%%
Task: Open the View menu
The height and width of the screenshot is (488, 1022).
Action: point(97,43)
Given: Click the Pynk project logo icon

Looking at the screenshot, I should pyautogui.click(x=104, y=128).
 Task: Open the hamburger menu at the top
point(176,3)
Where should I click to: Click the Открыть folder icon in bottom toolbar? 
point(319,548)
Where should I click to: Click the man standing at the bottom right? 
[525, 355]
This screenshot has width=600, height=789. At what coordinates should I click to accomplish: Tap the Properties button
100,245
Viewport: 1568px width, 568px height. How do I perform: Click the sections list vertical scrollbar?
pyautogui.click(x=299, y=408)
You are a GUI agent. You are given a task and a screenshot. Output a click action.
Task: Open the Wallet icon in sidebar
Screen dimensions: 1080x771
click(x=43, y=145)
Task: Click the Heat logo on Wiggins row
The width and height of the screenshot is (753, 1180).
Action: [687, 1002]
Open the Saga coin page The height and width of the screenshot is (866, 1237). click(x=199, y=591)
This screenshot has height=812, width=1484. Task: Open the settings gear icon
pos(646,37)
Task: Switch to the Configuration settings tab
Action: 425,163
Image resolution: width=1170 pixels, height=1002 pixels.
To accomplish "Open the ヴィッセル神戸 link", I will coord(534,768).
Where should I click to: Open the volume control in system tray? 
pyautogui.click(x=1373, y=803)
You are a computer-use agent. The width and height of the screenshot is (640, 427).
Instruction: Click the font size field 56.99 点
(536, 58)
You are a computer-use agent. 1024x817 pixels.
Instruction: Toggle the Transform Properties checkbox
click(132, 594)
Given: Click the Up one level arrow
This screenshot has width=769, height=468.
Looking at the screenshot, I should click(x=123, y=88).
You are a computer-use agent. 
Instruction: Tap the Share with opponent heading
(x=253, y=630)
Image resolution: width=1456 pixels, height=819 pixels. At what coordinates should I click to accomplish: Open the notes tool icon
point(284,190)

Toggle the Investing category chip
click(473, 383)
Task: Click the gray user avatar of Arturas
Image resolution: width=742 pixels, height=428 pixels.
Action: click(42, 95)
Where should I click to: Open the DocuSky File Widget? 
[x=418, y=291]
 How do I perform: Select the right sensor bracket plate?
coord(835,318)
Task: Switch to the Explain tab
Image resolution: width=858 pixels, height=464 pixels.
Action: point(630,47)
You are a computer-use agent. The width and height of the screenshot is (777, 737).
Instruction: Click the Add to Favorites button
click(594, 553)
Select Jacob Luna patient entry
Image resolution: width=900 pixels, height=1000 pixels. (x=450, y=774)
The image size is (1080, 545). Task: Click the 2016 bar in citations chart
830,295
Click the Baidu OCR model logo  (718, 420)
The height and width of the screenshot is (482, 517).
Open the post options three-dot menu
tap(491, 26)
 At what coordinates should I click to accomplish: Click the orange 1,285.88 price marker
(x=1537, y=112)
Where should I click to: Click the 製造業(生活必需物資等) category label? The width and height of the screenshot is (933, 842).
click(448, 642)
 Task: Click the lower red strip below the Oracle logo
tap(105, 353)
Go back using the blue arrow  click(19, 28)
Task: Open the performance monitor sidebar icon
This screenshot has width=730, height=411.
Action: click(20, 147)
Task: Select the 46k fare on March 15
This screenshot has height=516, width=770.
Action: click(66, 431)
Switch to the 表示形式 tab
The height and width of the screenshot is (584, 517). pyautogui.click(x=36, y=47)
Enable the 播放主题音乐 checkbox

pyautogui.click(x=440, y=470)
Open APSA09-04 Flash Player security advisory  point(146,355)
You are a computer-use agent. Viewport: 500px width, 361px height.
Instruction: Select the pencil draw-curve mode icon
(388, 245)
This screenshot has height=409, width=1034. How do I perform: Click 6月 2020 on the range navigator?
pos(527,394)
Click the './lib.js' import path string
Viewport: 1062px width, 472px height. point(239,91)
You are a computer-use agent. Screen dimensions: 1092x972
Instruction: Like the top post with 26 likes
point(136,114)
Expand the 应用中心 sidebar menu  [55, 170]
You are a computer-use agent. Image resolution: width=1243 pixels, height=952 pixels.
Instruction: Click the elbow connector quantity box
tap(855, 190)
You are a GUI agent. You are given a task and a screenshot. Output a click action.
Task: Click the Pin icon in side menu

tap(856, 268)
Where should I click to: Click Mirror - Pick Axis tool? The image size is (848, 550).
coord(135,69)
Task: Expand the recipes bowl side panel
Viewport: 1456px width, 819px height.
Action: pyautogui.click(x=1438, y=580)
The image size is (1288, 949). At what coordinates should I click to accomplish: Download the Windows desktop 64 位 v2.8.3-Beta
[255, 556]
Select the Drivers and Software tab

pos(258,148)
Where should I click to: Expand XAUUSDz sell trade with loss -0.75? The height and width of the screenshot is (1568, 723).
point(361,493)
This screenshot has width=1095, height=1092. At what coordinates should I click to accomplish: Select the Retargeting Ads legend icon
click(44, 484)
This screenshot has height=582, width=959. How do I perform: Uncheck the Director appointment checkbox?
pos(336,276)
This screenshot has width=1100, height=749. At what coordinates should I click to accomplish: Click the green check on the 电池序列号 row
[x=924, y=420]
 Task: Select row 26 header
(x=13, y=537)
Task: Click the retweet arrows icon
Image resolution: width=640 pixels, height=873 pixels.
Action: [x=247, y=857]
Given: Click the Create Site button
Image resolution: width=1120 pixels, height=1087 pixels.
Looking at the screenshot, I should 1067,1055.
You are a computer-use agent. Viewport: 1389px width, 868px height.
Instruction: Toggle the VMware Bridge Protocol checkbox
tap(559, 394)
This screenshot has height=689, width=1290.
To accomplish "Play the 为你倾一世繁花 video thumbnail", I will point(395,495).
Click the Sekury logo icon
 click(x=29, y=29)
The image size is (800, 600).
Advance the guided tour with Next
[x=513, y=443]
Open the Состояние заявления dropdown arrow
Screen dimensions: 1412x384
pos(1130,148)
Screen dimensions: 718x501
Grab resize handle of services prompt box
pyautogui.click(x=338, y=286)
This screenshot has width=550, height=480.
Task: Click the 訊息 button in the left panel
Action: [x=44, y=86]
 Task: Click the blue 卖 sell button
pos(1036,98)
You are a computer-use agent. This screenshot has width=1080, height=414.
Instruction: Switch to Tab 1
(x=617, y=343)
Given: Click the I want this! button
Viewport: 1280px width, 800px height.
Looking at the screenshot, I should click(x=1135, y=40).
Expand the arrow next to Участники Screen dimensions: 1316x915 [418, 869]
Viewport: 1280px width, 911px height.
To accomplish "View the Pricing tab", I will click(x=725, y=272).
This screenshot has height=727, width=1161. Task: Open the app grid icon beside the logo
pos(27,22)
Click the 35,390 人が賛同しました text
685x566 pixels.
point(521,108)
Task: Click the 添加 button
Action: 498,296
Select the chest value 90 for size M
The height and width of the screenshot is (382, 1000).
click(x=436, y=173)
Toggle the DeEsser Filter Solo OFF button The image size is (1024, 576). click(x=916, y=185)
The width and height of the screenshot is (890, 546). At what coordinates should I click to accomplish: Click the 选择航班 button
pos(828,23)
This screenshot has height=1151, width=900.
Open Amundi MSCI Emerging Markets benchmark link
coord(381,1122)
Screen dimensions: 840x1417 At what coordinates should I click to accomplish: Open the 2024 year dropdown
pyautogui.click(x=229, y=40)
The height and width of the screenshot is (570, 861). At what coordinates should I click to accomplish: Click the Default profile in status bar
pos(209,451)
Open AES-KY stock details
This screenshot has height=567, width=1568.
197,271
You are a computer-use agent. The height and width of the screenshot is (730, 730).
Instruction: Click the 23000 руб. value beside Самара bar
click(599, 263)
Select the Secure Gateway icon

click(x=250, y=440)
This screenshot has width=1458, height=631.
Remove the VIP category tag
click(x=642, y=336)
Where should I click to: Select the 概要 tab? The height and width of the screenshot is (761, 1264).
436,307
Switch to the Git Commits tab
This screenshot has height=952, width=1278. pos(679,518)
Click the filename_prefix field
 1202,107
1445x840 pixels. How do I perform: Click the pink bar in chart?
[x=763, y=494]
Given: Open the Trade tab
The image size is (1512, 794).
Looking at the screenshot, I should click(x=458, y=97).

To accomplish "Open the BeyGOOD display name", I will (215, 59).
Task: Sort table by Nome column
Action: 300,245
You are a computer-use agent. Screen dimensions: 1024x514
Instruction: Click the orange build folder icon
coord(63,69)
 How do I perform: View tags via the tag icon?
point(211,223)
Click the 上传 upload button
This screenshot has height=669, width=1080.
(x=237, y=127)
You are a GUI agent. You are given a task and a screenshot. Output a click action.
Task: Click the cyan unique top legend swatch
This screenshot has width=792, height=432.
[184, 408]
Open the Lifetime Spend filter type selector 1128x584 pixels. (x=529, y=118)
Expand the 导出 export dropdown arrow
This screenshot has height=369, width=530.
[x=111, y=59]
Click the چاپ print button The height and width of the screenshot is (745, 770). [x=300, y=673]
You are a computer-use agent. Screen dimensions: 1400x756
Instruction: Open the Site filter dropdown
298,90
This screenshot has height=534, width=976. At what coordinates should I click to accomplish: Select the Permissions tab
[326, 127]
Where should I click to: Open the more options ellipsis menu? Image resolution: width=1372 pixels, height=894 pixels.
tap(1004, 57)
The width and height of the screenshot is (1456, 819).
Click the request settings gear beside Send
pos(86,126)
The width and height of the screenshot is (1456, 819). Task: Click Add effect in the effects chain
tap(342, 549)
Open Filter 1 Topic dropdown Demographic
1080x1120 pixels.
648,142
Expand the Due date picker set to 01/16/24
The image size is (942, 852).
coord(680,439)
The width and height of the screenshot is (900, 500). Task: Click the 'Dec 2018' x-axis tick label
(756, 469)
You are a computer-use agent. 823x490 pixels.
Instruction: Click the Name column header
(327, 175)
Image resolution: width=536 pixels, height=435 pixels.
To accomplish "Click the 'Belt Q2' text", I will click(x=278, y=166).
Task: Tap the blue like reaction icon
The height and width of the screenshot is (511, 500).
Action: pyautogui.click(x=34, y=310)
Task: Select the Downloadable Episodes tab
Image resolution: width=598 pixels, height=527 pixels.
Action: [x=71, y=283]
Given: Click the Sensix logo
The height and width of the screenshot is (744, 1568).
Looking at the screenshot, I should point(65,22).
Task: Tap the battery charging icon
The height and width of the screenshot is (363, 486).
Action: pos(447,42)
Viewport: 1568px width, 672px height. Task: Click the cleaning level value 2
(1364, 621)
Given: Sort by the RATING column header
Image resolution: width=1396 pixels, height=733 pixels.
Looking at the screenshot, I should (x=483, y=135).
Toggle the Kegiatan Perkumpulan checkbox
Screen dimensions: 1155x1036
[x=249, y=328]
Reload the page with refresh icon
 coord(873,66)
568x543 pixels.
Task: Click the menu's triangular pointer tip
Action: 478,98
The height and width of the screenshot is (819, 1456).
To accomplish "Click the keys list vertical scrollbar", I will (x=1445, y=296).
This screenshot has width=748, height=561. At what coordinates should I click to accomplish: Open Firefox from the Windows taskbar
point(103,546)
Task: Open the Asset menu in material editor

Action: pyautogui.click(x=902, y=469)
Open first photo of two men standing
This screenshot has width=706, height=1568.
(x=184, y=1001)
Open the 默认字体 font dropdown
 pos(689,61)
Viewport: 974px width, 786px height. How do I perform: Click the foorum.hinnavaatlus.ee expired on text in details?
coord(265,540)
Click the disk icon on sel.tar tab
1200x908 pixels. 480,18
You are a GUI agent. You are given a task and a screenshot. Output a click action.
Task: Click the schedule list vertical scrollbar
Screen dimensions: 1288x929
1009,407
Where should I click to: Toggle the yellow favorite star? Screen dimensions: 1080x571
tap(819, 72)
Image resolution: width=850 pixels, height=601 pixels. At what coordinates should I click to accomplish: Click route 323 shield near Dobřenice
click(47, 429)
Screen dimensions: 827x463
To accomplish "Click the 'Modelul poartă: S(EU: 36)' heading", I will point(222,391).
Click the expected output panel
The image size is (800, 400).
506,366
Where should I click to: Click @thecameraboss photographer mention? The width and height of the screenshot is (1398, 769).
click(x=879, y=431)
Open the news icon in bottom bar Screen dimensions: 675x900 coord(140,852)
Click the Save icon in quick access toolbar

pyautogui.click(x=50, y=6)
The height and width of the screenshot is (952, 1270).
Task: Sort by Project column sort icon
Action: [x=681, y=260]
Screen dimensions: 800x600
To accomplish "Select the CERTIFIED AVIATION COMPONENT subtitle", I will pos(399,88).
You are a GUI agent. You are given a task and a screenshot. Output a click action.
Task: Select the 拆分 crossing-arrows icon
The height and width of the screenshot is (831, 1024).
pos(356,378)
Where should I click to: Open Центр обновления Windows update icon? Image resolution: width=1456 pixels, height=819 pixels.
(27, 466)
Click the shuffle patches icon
%%
### Aim
Starting at the beginning of the records and ending with the line that contains "Action: 425,163", reproduce those lines with "hamburger menu" replaced by "navigation menu" and everything else unchanged.

### Completed task
Task: Open the View menu
The height and width of the screenshot is (488, 1022).
Action: point(97,43)
Given: Click the Pynk project logo icon

Looking at the screenshot, I should pyautogui.click(x=104, y=128).
 Task: Open the navigation menu at the top
point(176,3)
Where should I click to: Click the Открыть folder icon in bottom toolbar? 
point(319,548)
Where should I click to: Click the man standing at the bottom right? 
[525, 355]
This screenshot has width=600, height=789. At what coordinates should I click to accomplish: Tap the Properties button
100,245
Viewport: 1568px width, 568px height. How do I perform: Click the sections list vertical scrollbar?
pyautogui.click(x=299, y=408)
You are a GUI agent. You are given a task and a screenshot. Output a click action.
Task: Open the Wallet icon in sidebar
Screen dimensions: 1080x771
click(x=43, y=145)
Task: Click the Heat logo on Wiggins row
The width and height of the screenshot is (753, 1180).
Action: [687, 1002]
Open the Saga coin page The height and width of the screenshot is (866, 1237). click(x=199, y=591)
This screenshot has height=812, width=1484. Task: Open the settings gear icon
pos(646,37)
Task: Switch to the Configuration settings tab
Action: 425,163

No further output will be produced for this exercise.